### The problem
Word for word, restate the lines of the data below between those holding "Task: Click the sparkle enhance prompt icon" and "Where should I click to: Open", inclusive; pictures do not belong in the copy.

Stored records
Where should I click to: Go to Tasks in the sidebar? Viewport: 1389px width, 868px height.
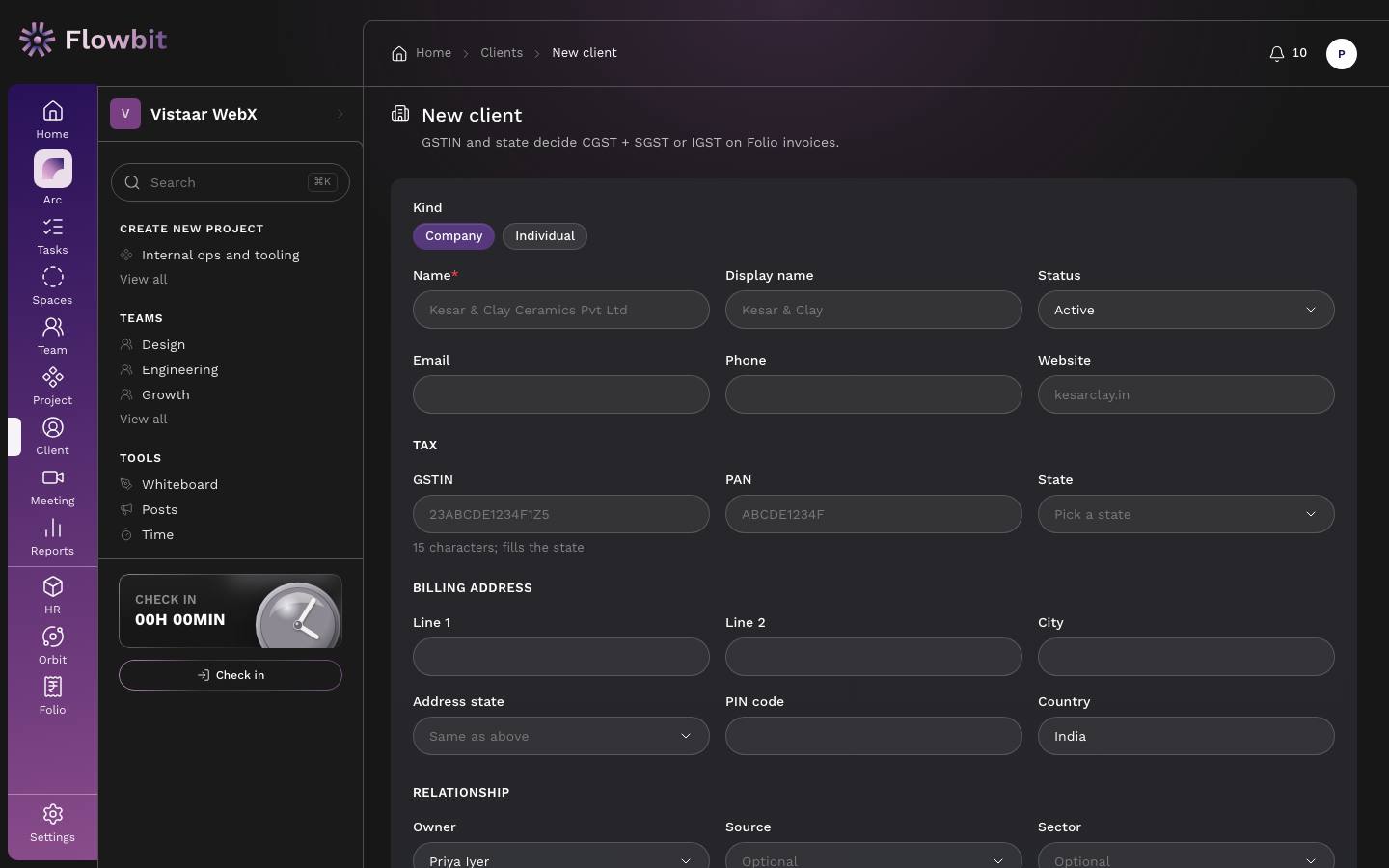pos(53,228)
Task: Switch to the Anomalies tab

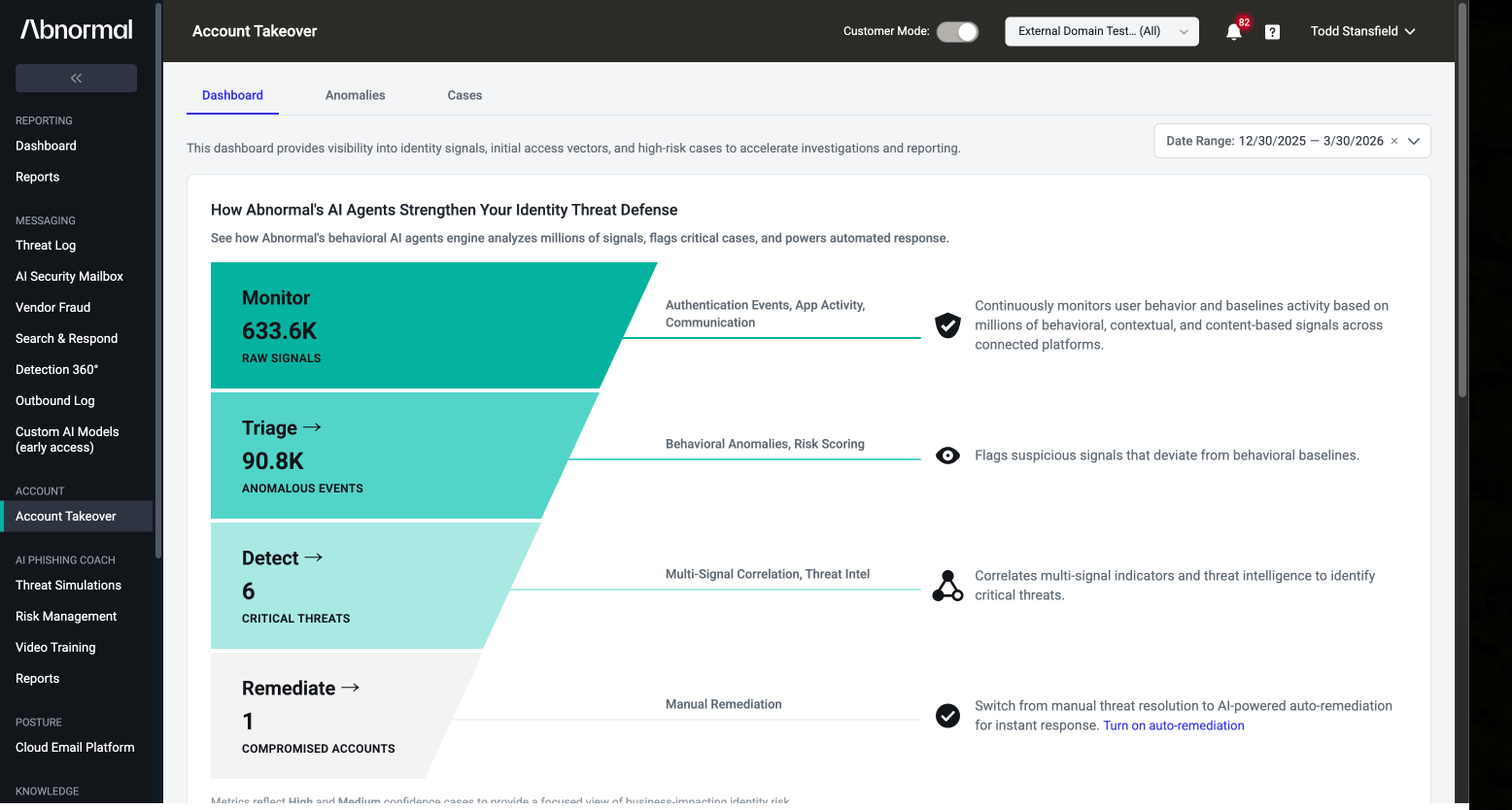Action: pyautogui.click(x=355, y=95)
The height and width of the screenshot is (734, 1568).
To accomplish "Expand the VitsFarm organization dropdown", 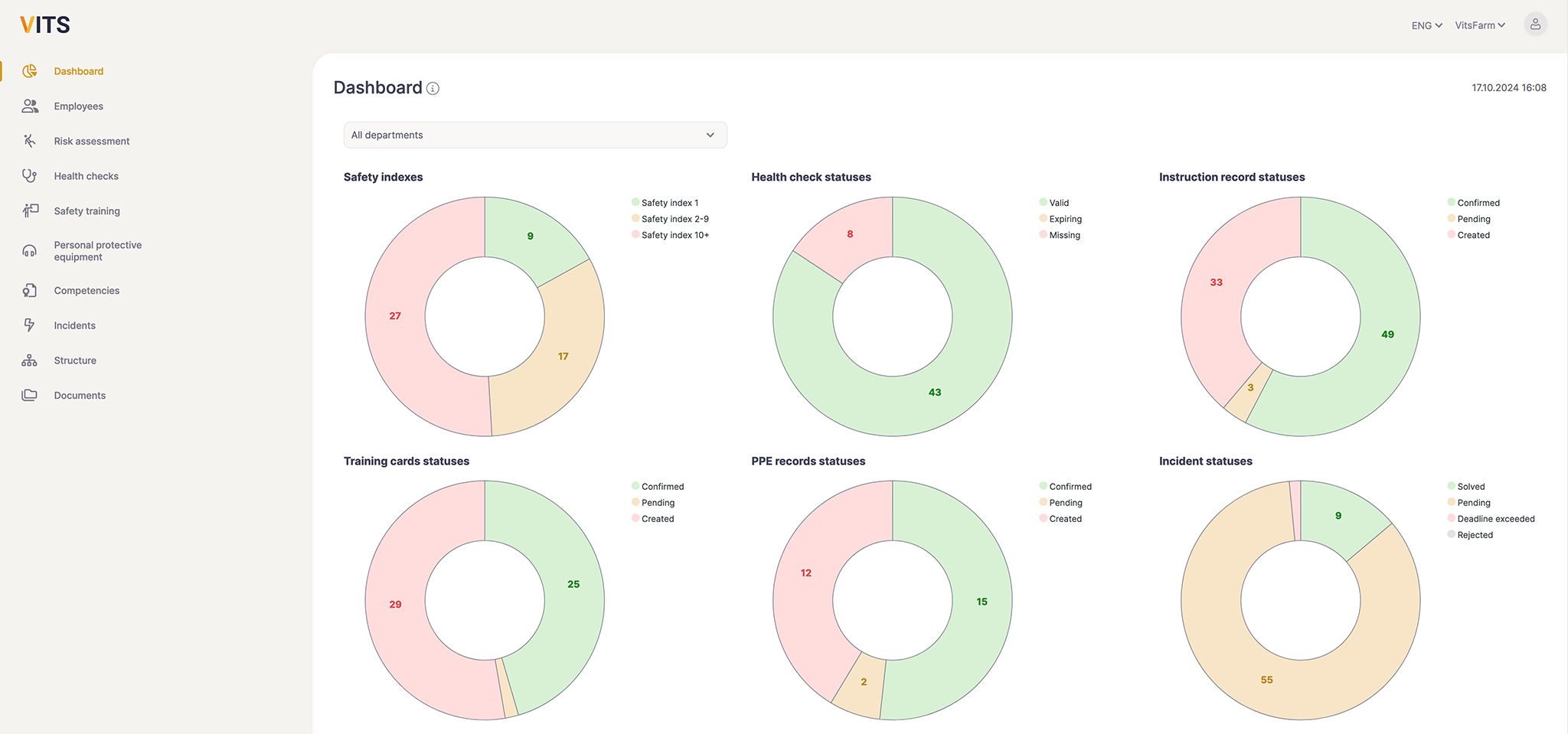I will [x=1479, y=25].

...

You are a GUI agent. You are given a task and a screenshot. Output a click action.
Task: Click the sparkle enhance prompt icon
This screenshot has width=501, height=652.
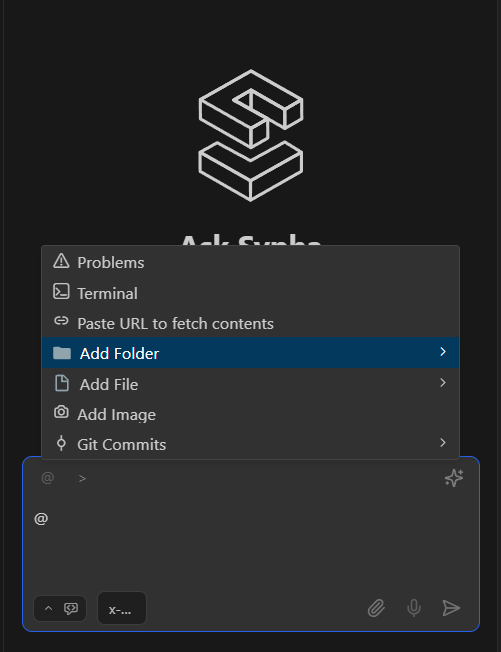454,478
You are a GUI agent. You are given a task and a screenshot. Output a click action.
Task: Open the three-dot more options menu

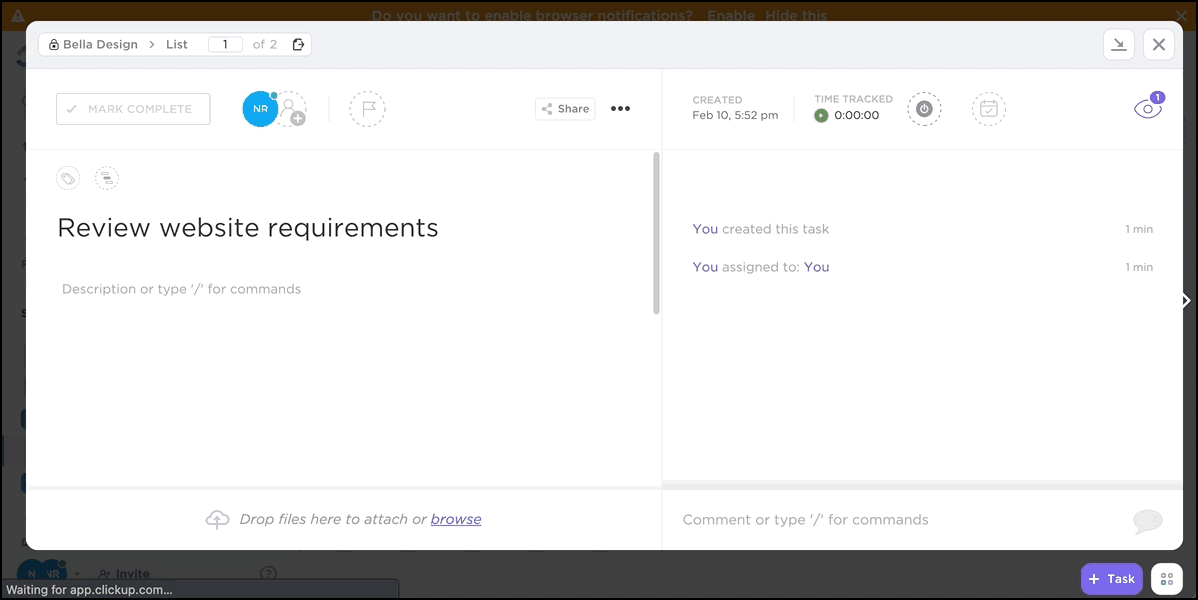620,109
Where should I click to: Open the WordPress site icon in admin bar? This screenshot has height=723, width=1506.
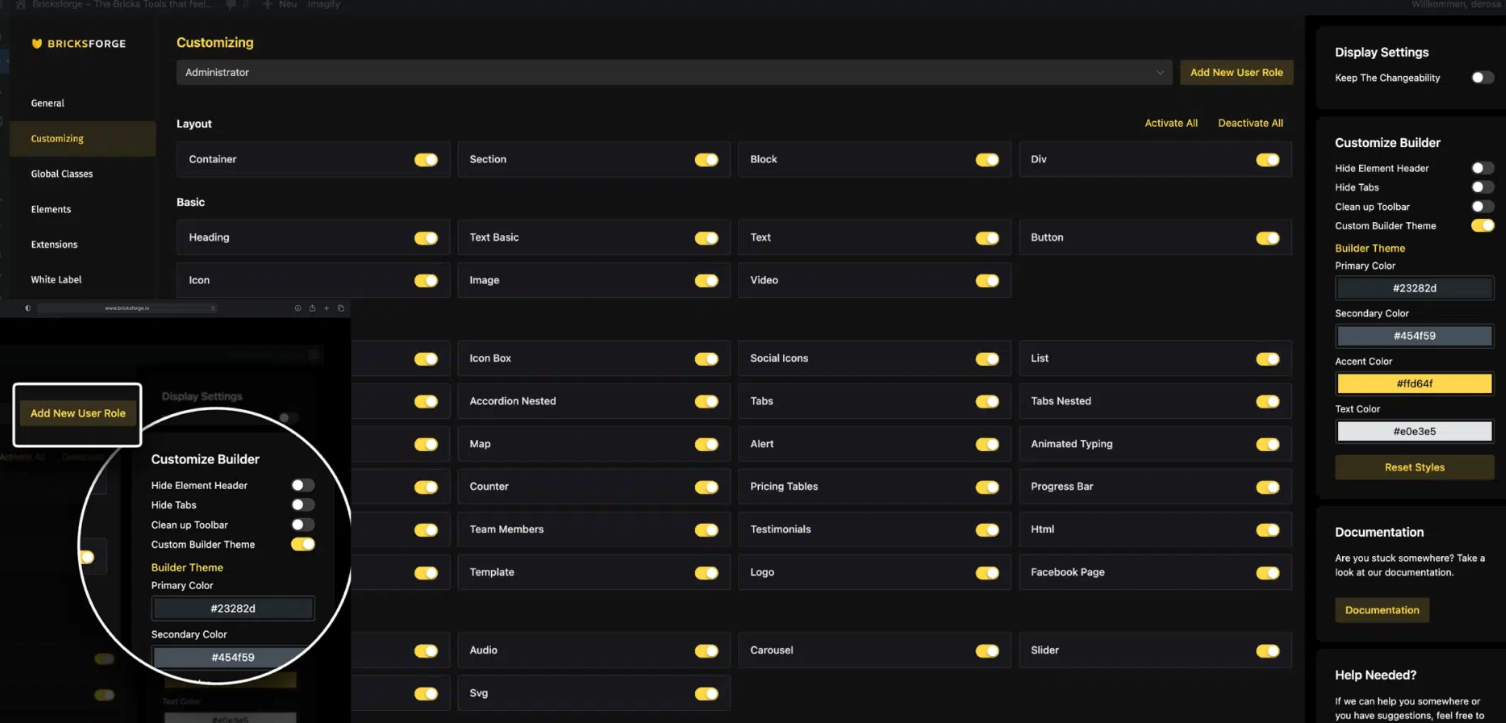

### Response area
Task: Click the sparkle enhance prompt icon
This screenshot has width=501, height=652.
454,478
You are a GUI agent. You are given a task and a screenshot. Output a click action.
Task: Open the three-dot more options menu

620,109
Where should I click to: Open the WordPress site icon in admin bar? This screenshot has height=723, width=1506.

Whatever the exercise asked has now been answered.